05. März 2024, 16:47 Uhr

Trendforscher bezeichnen das 21. Jahrhundert als "Zeitalter der Selbstoptimierung" - was steckt dahinter? Einfach erklärt, geht es darum, die "bestmögliche Version von sich selbst" anzustreben. Das kann verschiedene Lebensbereiche umfassen - aber auch Druck und Selbstzweifel verstärken. Wo Selbstoptimierung sinnvoll ist und wann es ungesund werden kann:

In welchen Bereichen wir uns selbst optimieren können

Früher ging es bei der Selbstoptimierung darum, ein paar Kilo abzunehmen, das Gedächtnis zu trainieren oder mehr Sport zu treiben. Doch inzwischen hat der Trend noch weitere Lebensbereiche erreicht.

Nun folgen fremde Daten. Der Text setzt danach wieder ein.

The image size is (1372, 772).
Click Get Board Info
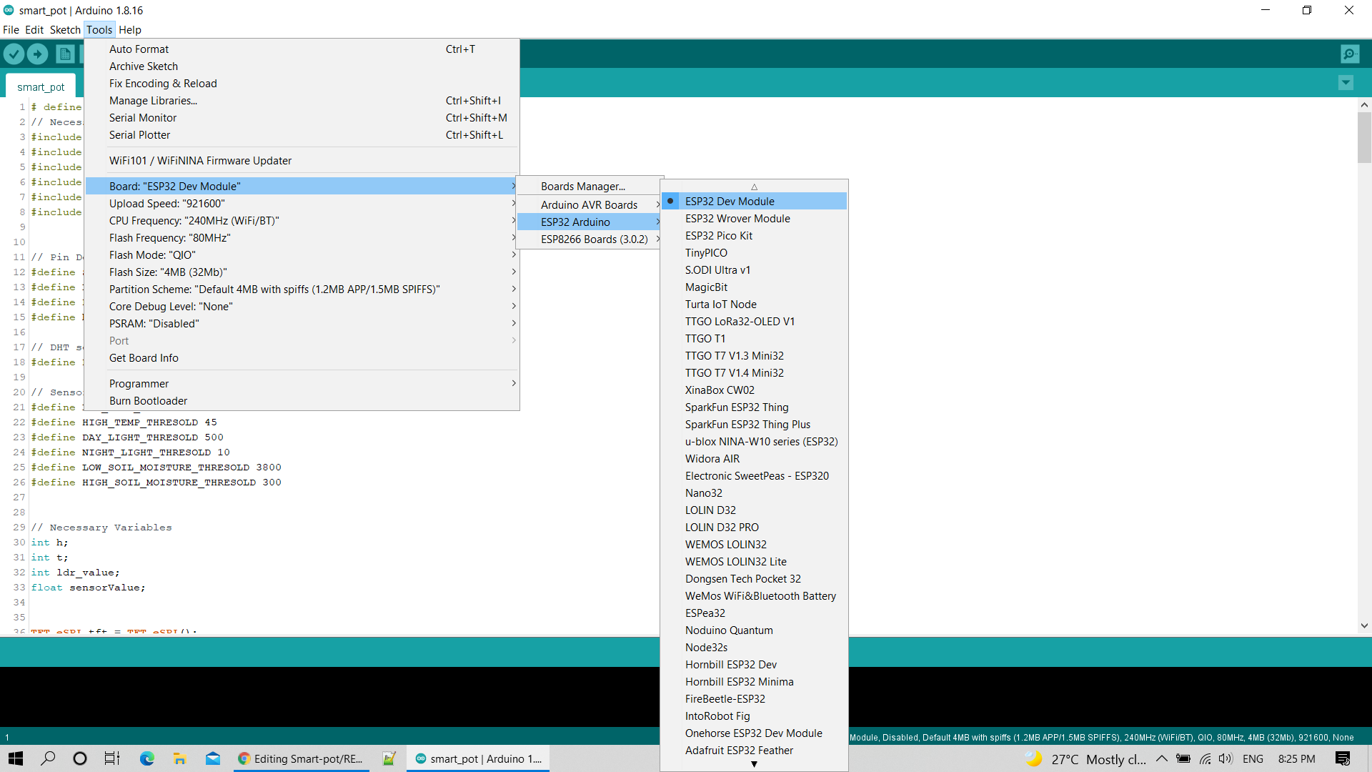[x=144, y=358]
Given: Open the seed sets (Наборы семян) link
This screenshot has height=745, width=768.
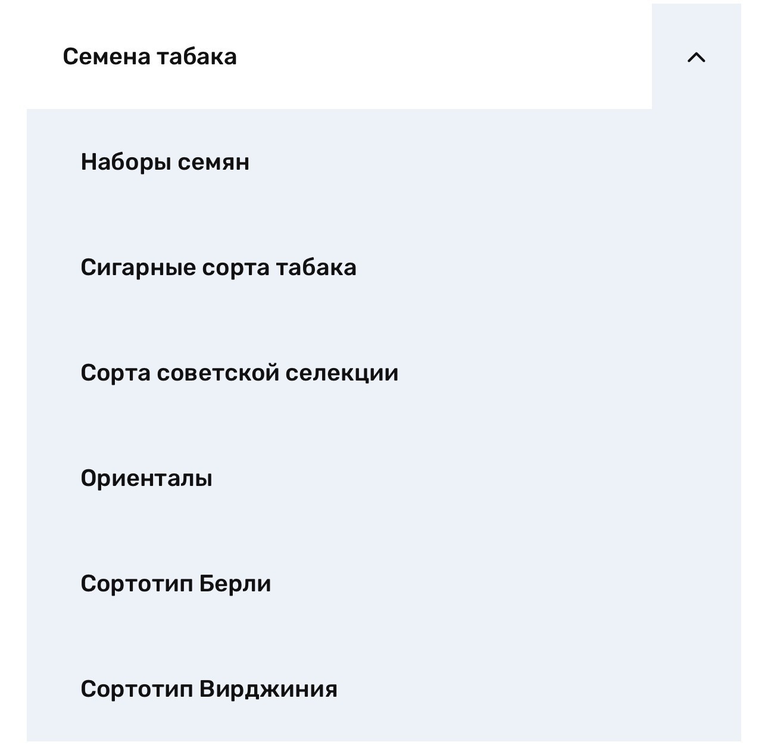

Die geistige und körperliche Leistungsfähigkeit erhöhen, länger innerlich und äußerlich jung bleiben, Karriere-Coaching wahrnehmen, Selbstbewusstsein trainieren… Die Möglichkeiten der individuellen Leistungssteigerung sind zahlreich. Überall können wir das Beste aus uns herausholen. Oder doch nicht?

Frau sortiert Medikamente und Nahrungsergänzungsmittel
Nährstoffe, Vitamine, Nahrungs-Ergänzungen - auch in der Ernährung wollen wir uns immer stärker optimieren. Bildrechte: IMAGO / Pond5 Images

Eigentlich ist der Gedanke der Selbstoptimierung eine tolle Sache, denn Ziele motivieren uns. Dazu hat das ARD Mittagsmagazin mit der Psychologin Eva Asselmann gesprochen. Sie warnt davor, die Ansprüche an sich selbst zu hoch anzusetzen:

Es liegt in der Natur des Menschen, sich immer weiterentwickeln und verändern zu wollen, was ja an und für sich extrem positiv und gut ist, denn wir müssen uns immer wieder anpassen, um mit neuen Herausforderungen im Leben gut umgehen zu können - Stichwort: lebenslanges Lernen. Wir müssen nur aufpassen, dass es nicht zu krass wird und zu exzessiver Selbstoptimierung ausartet.

Prof. Dr. Eva Asselmann ARD Mittagsmagazin

Biohacking - sinnvoll oder übertrieben?

Ein Beispiel ist das sogenannte "Biohacking". Klingt nach Science Fiction und ist doch schon ganz nah an unserem Alltag: mit Fitnesstrackern, Schrittzählern und Pulsmessern, die viele von uns ganz selbstverständlich am Handgelenk tragen. Laufe ich genug? Schlafe ich genug? Was macht mein Blutdruck?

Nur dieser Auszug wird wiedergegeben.